As with any medical procedure, a colonoscopy does carry with it some risks (such as bleeding, infection, and bowel perforation), but these risks may be minimized when the procedure is performed by highly proficient gastroenterologists and surgeons. Thorough bowel cleansing is critical for optimal visualization and effectiveness, not only for the colonoscopy, but also for the other structural exams as well.
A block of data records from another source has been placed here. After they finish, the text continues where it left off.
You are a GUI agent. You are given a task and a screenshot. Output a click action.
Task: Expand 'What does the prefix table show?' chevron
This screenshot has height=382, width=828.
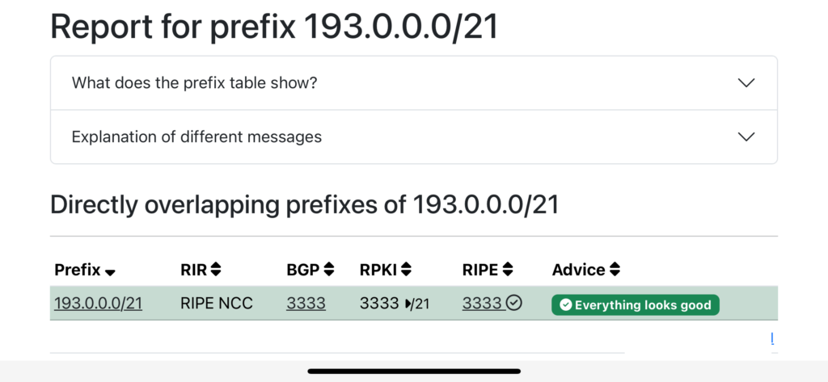click(746, 83)
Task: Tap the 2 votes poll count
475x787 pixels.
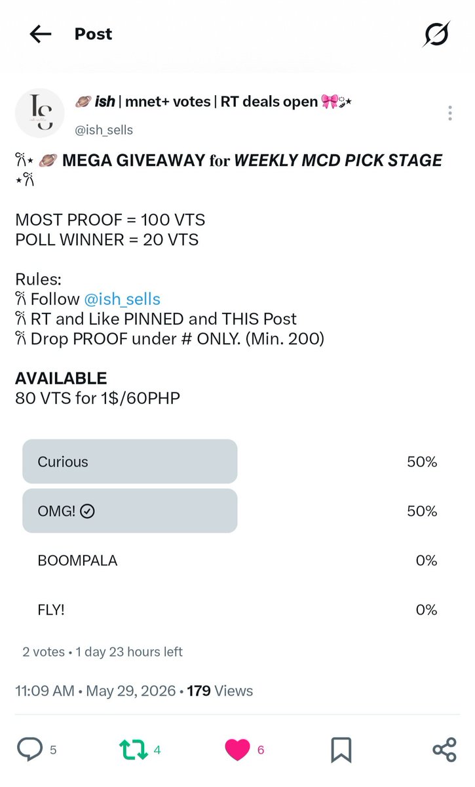Action: [43, 652]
Factors that Increase Risk
Several factors that increase one’s risk for developing colorectal cancer include the following:  personal history of polyps as well as prior colorectal cancer;  family history of colorectal cancer and/or advanced-stage polyps (primarily among first-degree relatives);  inflammatory bowel disease;  certain inherited genetic conditions (familial adenomatous polyposis and Lynch syndrome, for example);  smoking;  excessive alcohol use;  obesity;  physical inactivity; and  consumption of excessive red and/or processed meat. Some of these risk factors warrant an initial colonoscopy earlier than age 50 and impact the timing and frequency of subsequent screening tests as well. For example, patients with a positive first-degree family history of colorectal cancer should have a colonoscopy no less often than every five years.
Possible Symptoms Implementing an appropriate screening strategy is important, not only secondary to the in-creasing prevalence of colorectal cancer in aging patients, but also because symptoms are often not present until more advanced stages of the disease. Some symptoms that may suggest the possibility of colorectal cancer include hematochezia (rectal bleeding), melena (black/tarry stools), bowel habit changes, lower abdominal cramping, fatigue (secondary to blood loss), and unintentional weight loss. If a patient develops one or more of these symptoms, he/she should seek immediate medical attention.
Importance of Colo-rectal Cancer Screening
Colorectal cancer screening decreases the incidence of colorectal cancer and allows for detection of colorectal cancer at earlier stages more amenable to treatment. Survival is significantly better when colorectal cancer is localized at the time of diagnosis. Men and women of all ages are encouraged to discuss the issue of colorectal cancer screening with their primary care physicians and are challenged to implement the appropriate screening strategy at the recommended time.